■ Work item ■
Give the count of lines in the records below that contain "target", with no other words.

(Records to process)

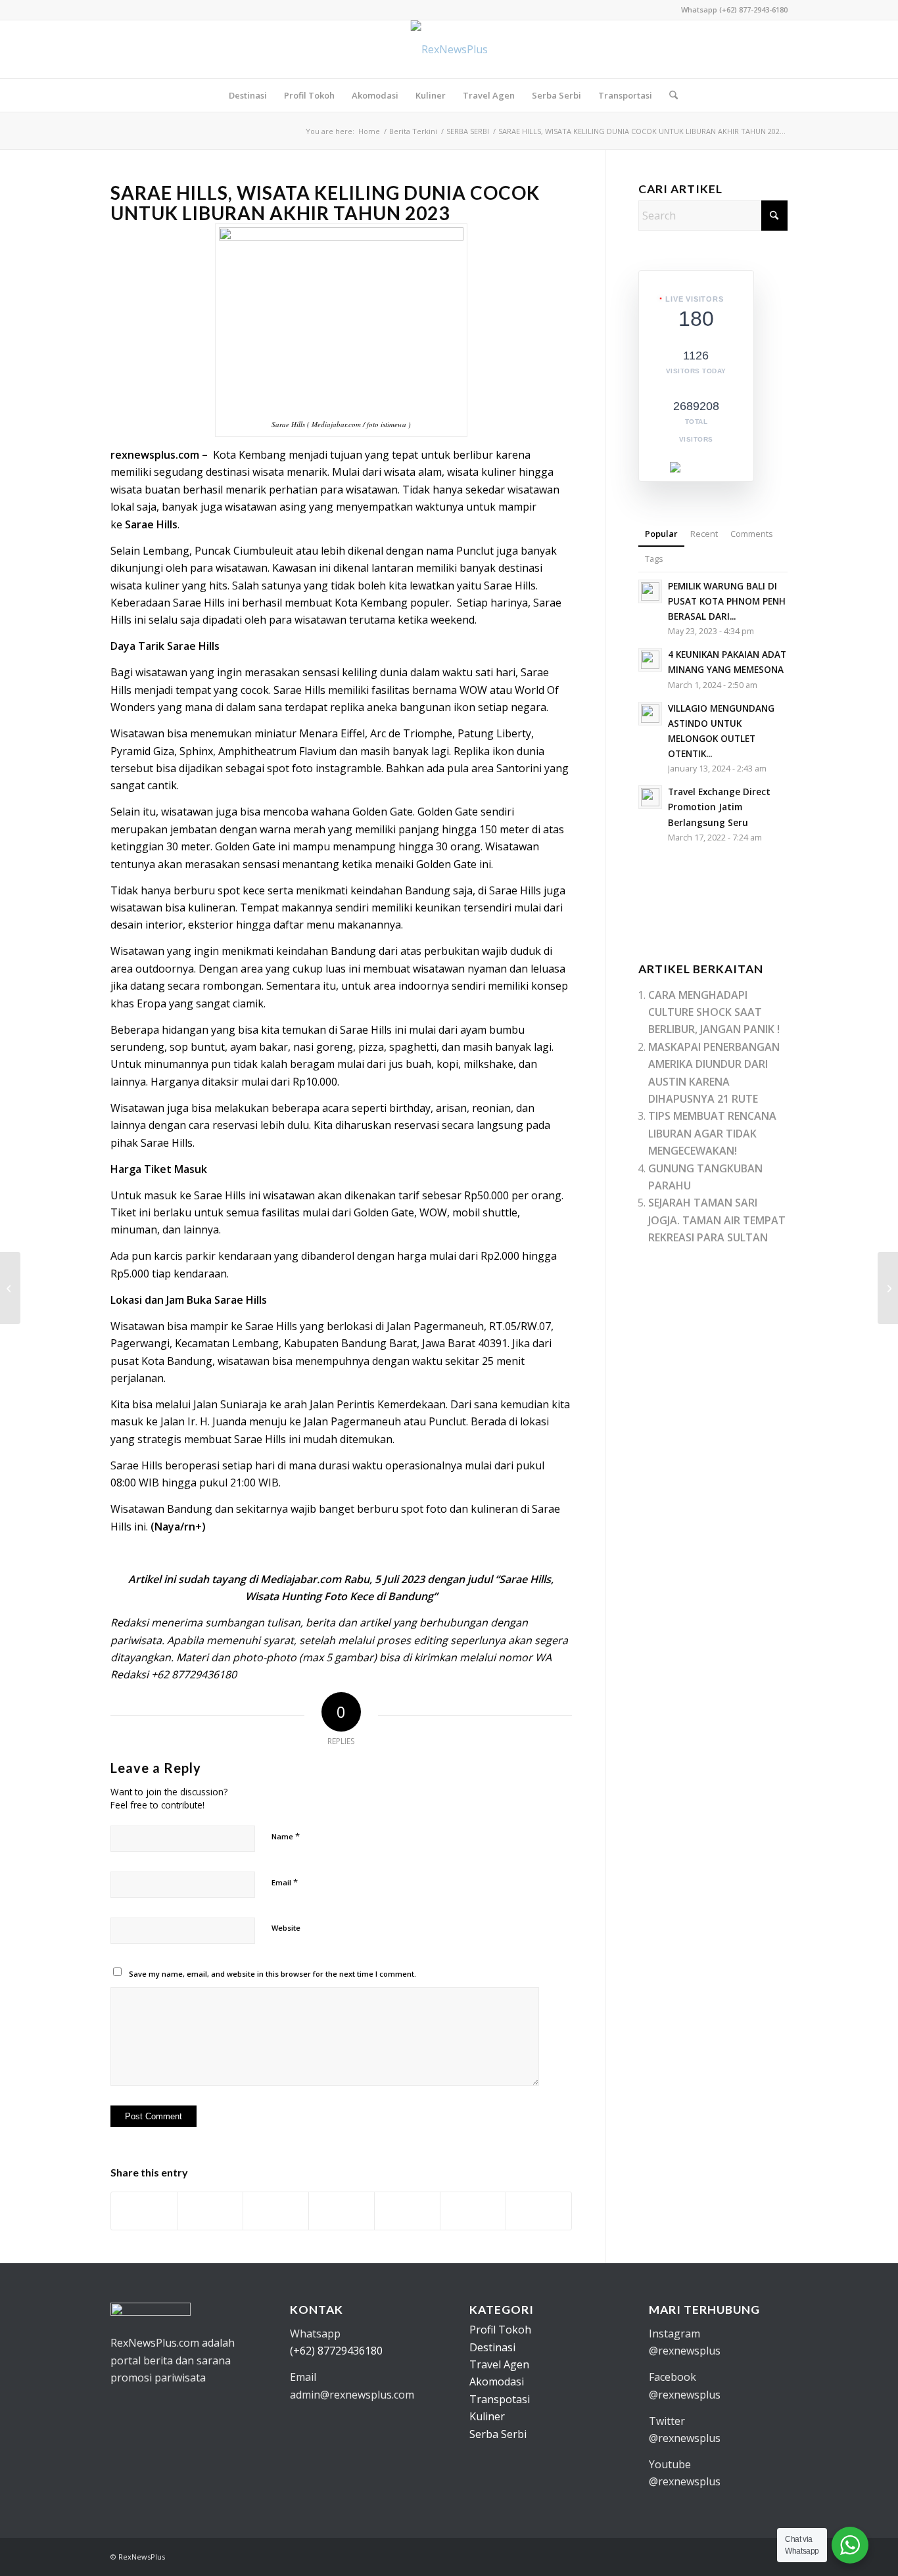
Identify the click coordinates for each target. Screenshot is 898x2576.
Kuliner (487, 2416)
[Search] (669, 95)
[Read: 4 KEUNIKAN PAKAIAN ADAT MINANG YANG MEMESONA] (650, 660)
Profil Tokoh (500, 2329)
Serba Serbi (498, 2434)
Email (285, 1882)
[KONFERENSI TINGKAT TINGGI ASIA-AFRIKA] (888, 1288)
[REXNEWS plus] (449, 49)
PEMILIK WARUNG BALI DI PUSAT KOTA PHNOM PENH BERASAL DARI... (727, 601)
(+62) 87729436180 (336, 2350)
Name (286, 1836)
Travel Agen (499, 2364)
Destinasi (492, 2347)
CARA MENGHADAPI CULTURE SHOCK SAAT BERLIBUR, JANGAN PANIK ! (714, 1012)
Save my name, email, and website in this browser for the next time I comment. (272, 1974)
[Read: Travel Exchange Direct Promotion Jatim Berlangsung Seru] (650, 797)
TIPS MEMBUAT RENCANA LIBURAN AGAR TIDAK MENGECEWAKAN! (712, 1133)
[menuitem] (247, 95)
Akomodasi (496, 2381)
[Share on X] (210, 2211)
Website (286, 1928)
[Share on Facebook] (144, 2211)
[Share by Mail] (538, 2211)
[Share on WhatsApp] (275, 2211)
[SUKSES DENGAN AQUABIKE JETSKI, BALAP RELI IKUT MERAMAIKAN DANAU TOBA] (10, 1288)
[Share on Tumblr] (473, 2211)
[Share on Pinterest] (341, 2211)
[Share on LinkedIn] (407, 2211)
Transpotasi (499, 2399)
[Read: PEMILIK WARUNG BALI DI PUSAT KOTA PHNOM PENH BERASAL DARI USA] (650, 591)
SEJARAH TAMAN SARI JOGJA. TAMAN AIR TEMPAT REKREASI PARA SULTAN (717, 1220)
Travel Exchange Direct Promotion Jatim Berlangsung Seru (719, 806)
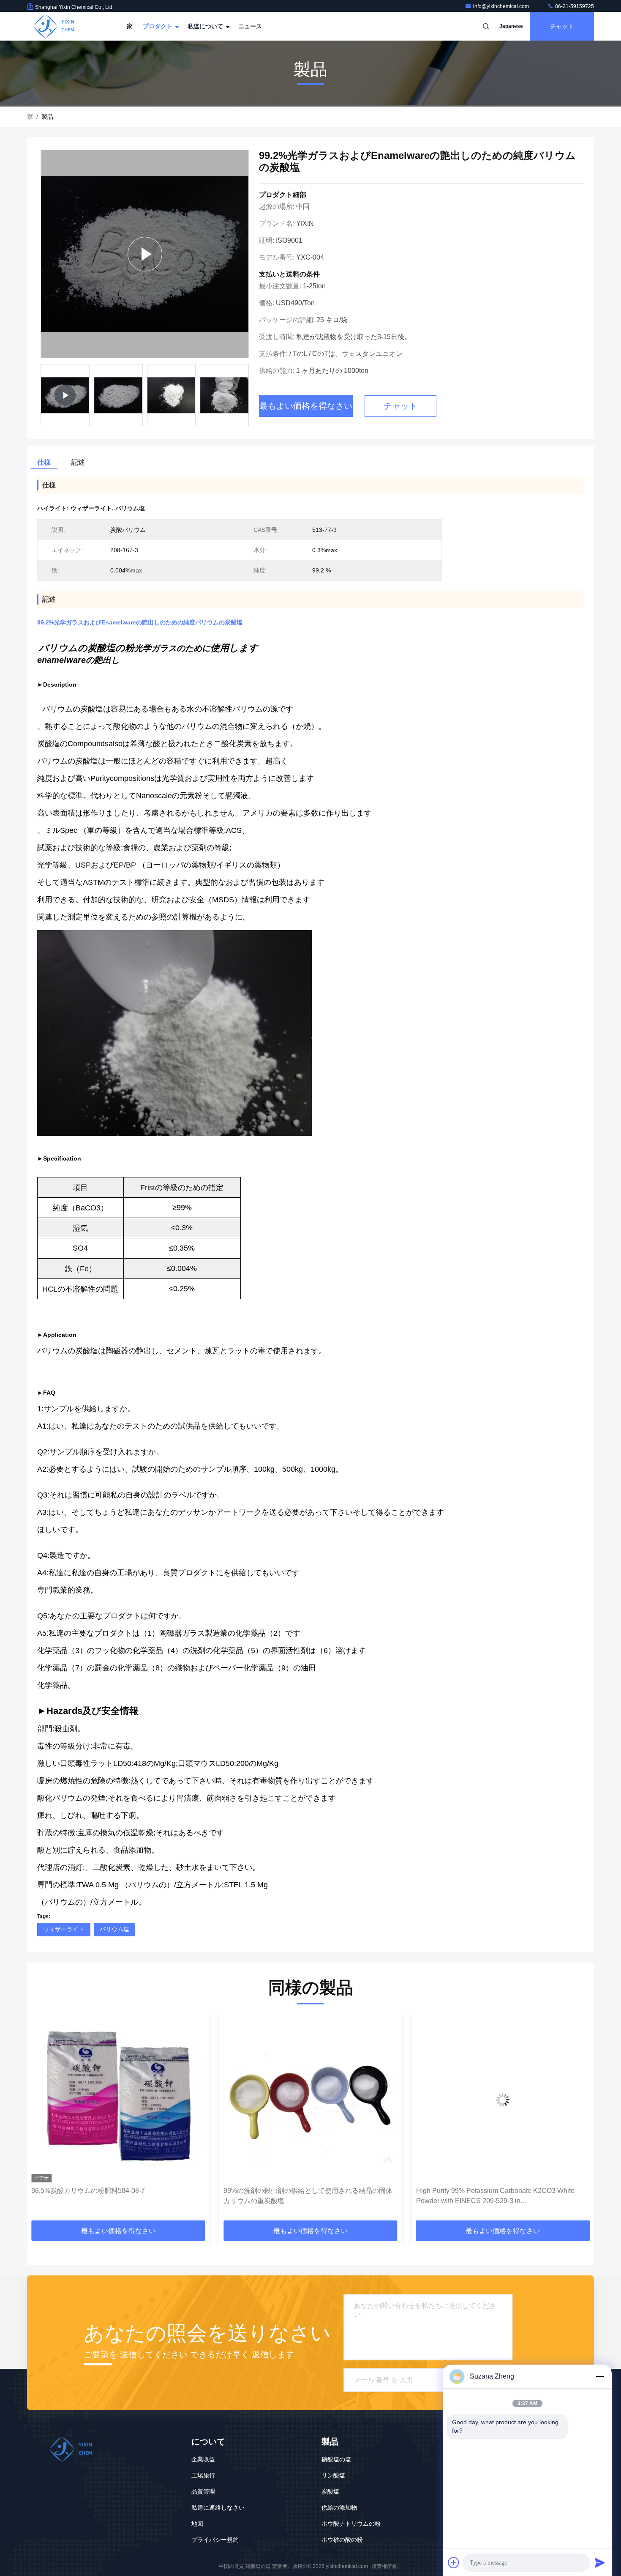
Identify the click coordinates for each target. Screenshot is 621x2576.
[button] (42, 2120)
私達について (206, 26)
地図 (197, 2523)
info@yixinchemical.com (501, 6)
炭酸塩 (330, 2491)
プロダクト (158, 26)
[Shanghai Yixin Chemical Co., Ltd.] (53, 26)
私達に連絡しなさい (218, 2507)
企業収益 (203, 2459)
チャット (562, 26)
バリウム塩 (114, 1929)
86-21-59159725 (574, 6)
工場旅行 (203, 2475)
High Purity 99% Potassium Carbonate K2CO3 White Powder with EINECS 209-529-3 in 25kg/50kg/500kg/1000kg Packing (302, 2196)
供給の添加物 (339, 2507)
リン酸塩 (333, 2475)
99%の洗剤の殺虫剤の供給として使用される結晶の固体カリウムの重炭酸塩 (115, 2195)
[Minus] (600, 2376)
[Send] (600, 2562)
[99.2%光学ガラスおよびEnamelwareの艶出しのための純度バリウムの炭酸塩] (144, 254)
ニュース (250, 26)
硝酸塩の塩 (336, 2459)
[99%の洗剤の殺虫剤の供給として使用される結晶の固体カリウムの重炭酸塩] (118, 2099)
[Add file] (454, 2562)
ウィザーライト (63, 1929)
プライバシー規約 (215, 2539)
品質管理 (203, 2491)
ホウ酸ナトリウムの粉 (351, 2523)
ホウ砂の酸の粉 (342, 2539)
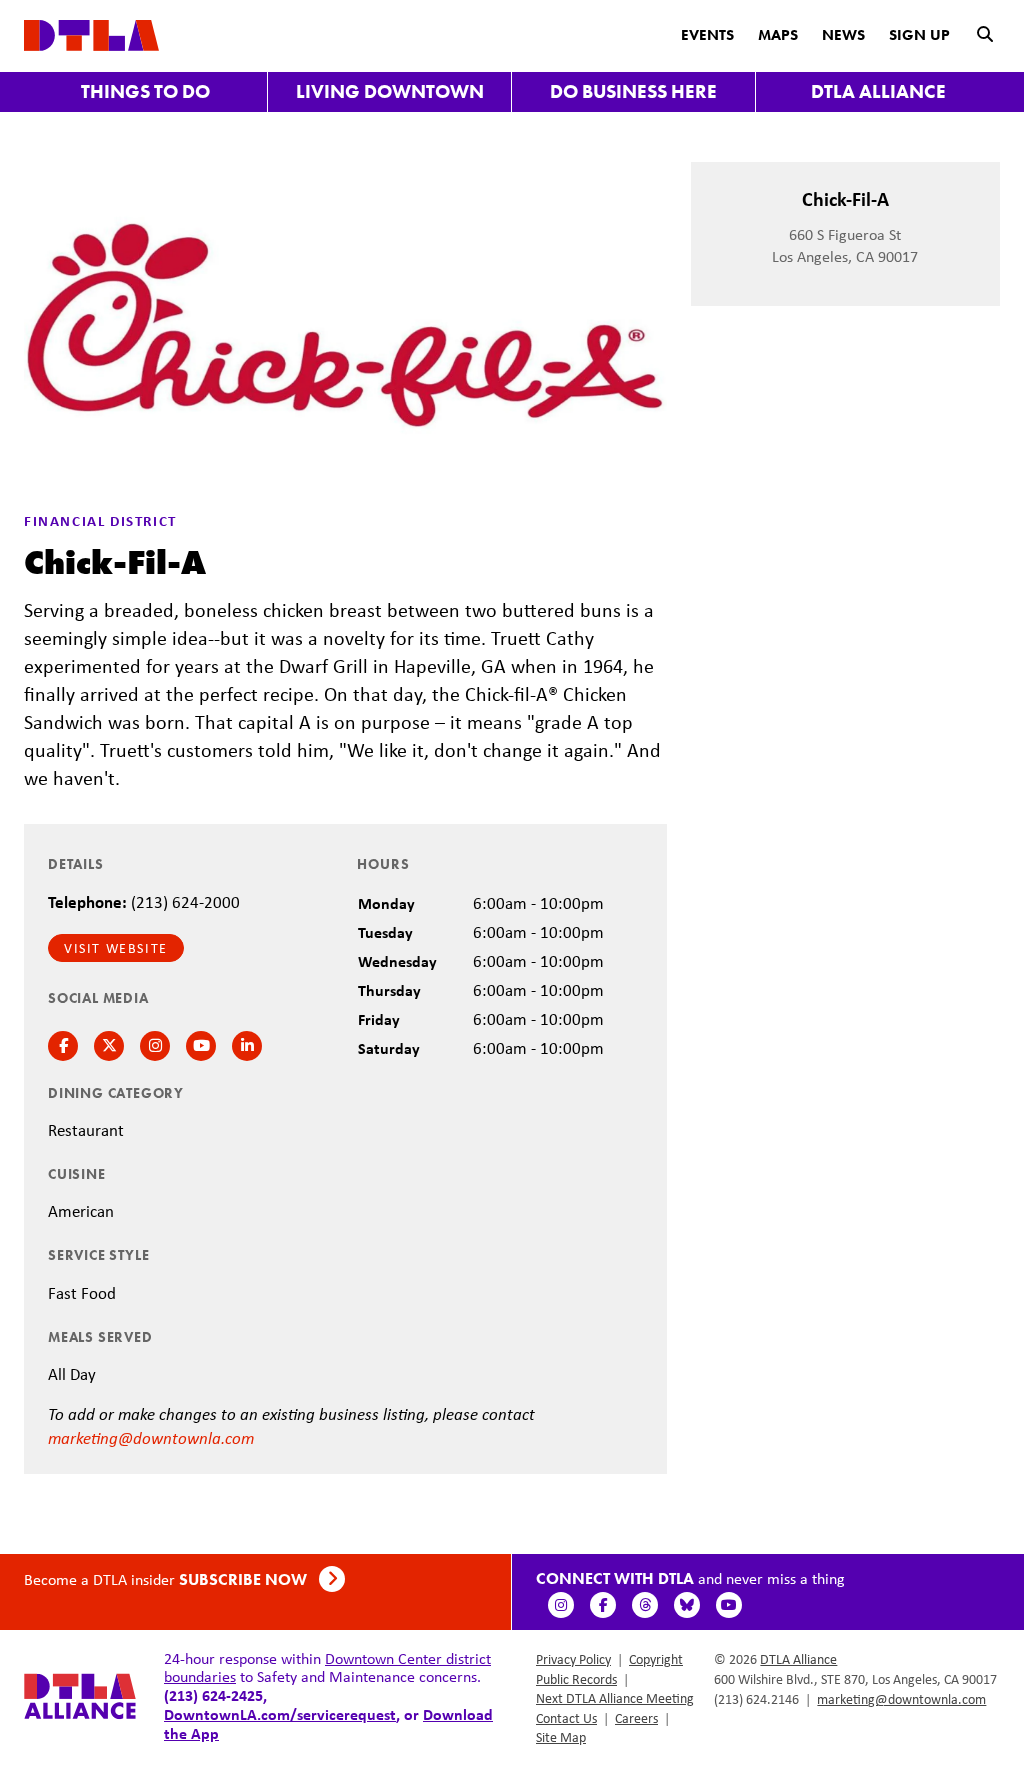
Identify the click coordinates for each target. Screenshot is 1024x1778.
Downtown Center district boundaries (327, 1667)
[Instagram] (561, 1605)
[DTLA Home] (91, 33)
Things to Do (145, 91)
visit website (116, 948)
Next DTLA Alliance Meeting (615, 1698)
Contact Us (566, 1718)
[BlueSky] (687, 1605)
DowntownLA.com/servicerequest (280, 1714)
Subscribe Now (245, 1579)
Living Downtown (390, 91)
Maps (778, 35)
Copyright (656, 1659)
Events (707, 35)
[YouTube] (729, 1605)
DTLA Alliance (878, 91)
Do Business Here (633, 91)
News (843, 35)
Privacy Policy (573, 1659)
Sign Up (919, 35)
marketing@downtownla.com (151, 1437)
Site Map (561, 1737)
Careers (636, 1718)
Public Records (576, 1679)
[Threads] (645, 1605)
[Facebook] (603, 1605)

(End Records to process)

■ Response area ■
3